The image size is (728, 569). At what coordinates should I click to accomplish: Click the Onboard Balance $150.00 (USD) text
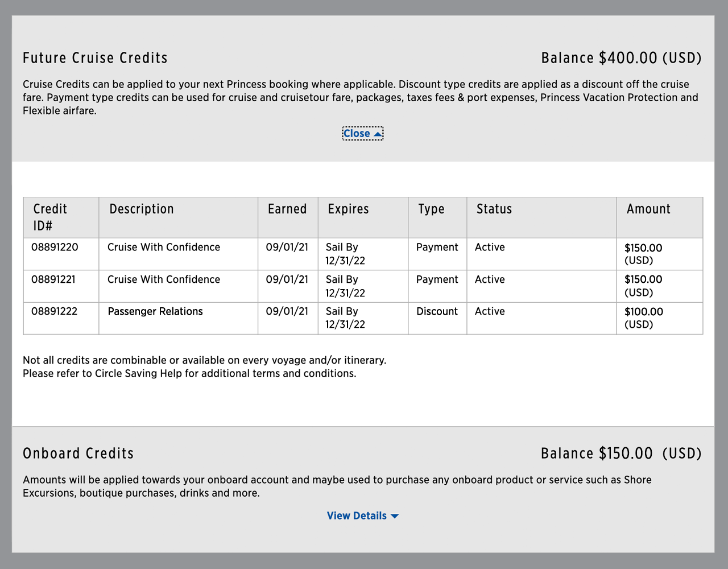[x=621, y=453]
-=-=-=-=-
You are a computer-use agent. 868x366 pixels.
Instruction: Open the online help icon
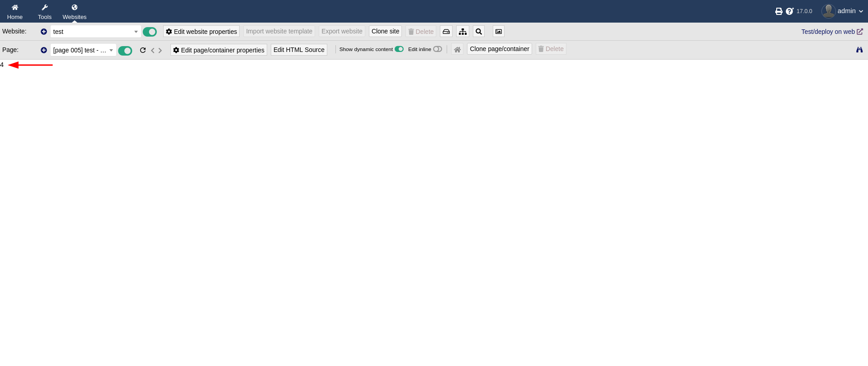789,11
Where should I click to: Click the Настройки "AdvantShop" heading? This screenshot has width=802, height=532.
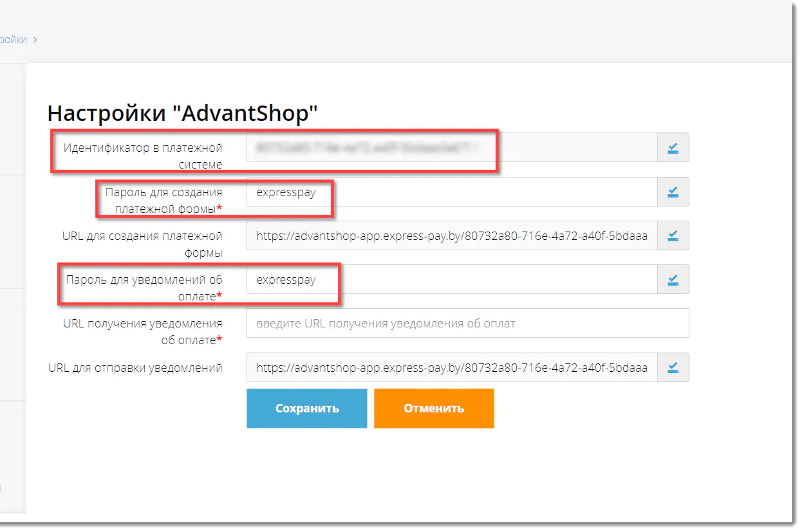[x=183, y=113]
-=-=-=-=-
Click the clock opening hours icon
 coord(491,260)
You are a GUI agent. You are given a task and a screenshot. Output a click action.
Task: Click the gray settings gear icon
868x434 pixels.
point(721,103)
-=-=-=-=-
The problem = Say, as a single number and nothing more, how many lines of the entries contain the word "agent".

Result = 2